**Prompt**
Please copy the rows below with "Screen dimensions" swapped for "Screen size" wherever it appears, changing nothing else, and omit the pictures.

**Available data**
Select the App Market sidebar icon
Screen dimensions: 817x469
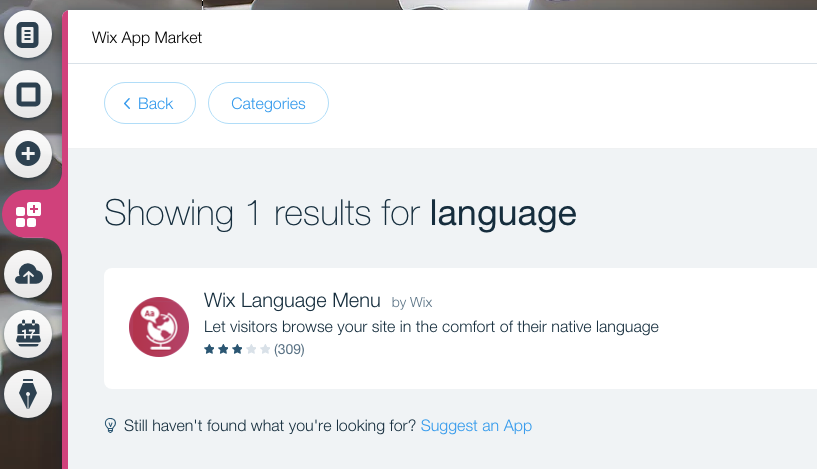[x=28, y=213]
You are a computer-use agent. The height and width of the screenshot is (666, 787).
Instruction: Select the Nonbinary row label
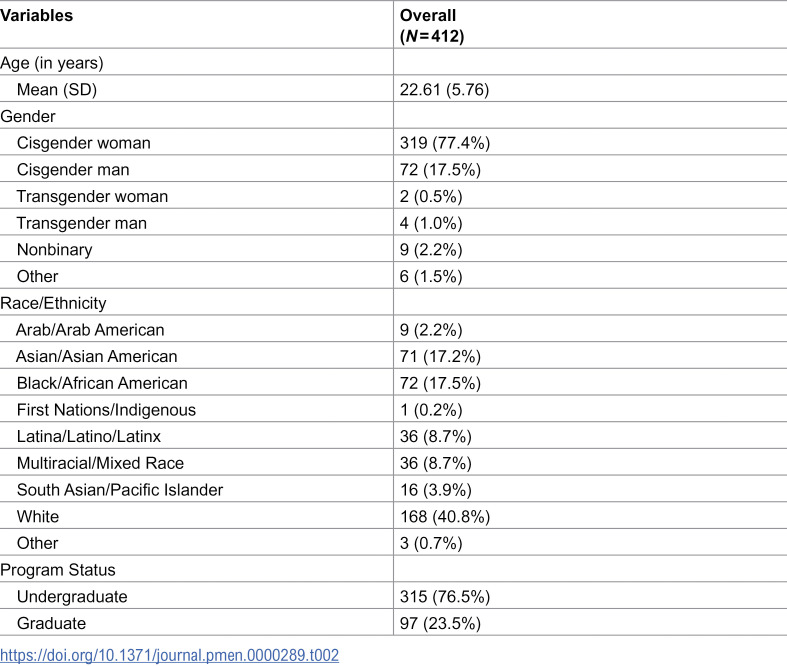(x=54, y=249)
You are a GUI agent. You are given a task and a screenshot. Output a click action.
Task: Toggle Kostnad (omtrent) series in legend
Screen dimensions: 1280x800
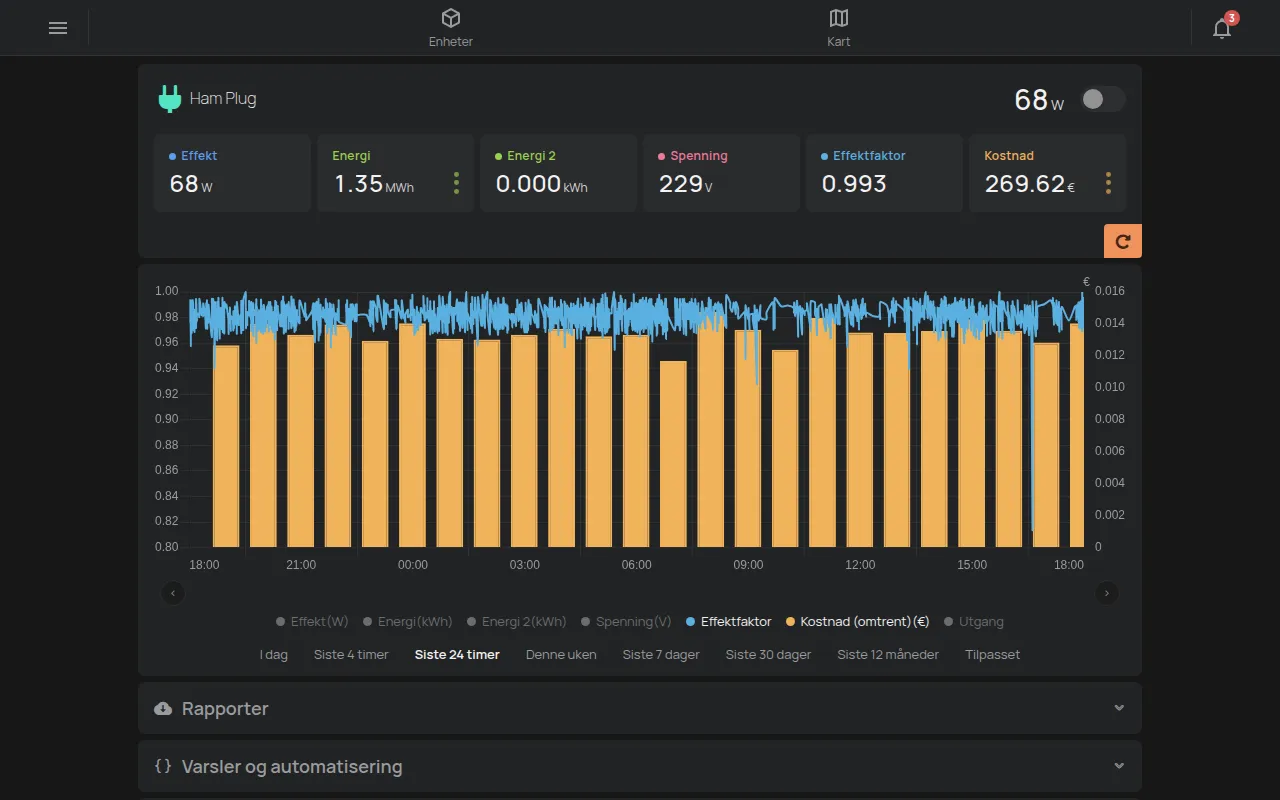pyautogui.click(x=857, y=622)
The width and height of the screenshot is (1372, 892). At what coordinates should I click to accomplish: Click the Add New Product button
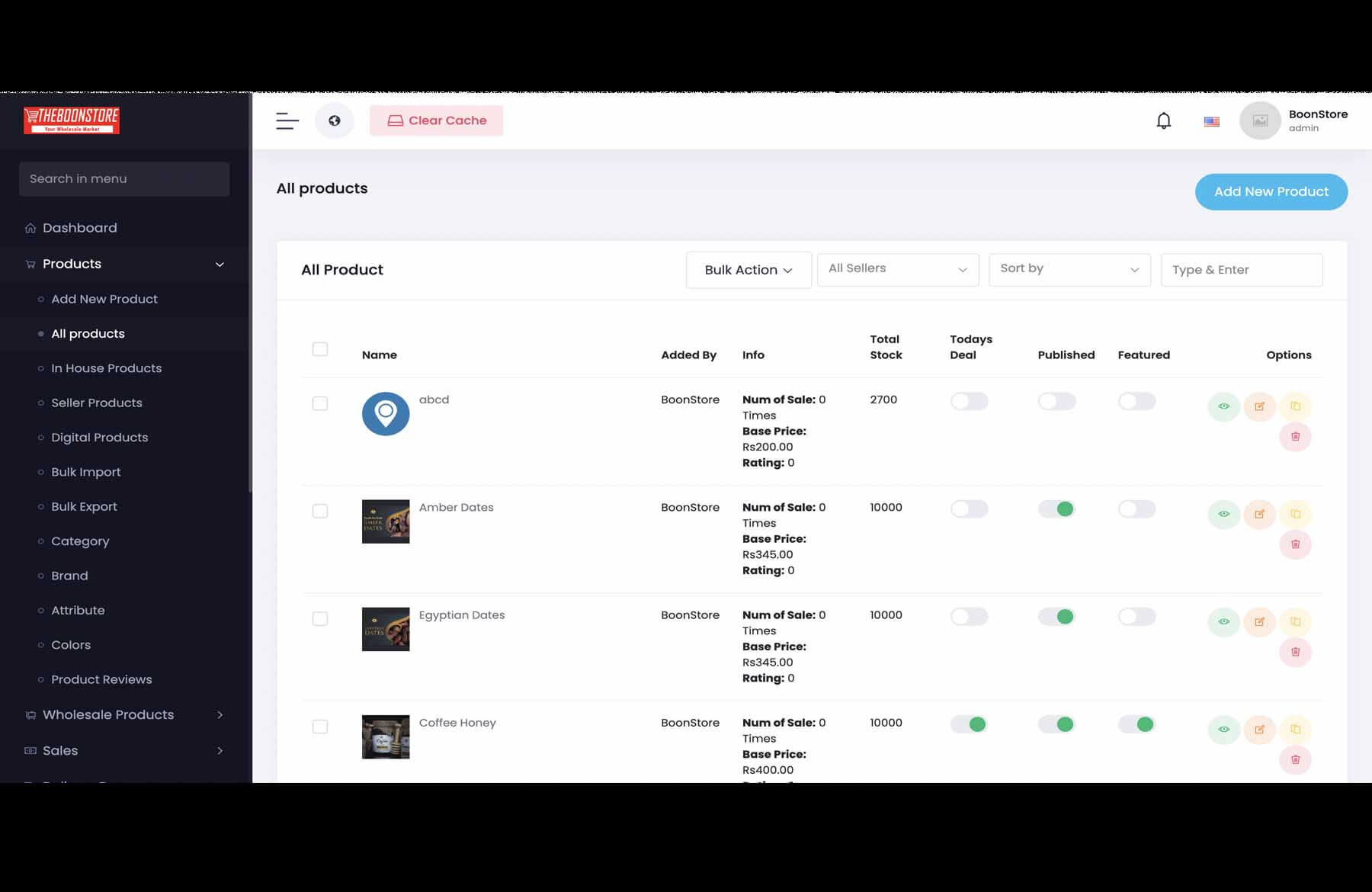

**Reply to the task**
Select the App Market sidebar icon
Screen size: 817x469
[x=28, y=213]
You are a computer-use agent. The height and width of the screenshot is (666, 787).
Instruction: Select the Nonbinary row label
(x=54, y=249)
You are a GUI agent. You are given a task and a screenshot. Output a click action.
Task: Toggle Kostnad (omtrent) series in legend
Screen size: 1280x800
pyautogui.click(x=857, y=622)
The width and height of the screenshot is (1372, 892). At what coordinates should I click to accomplish: Click the Add New Product button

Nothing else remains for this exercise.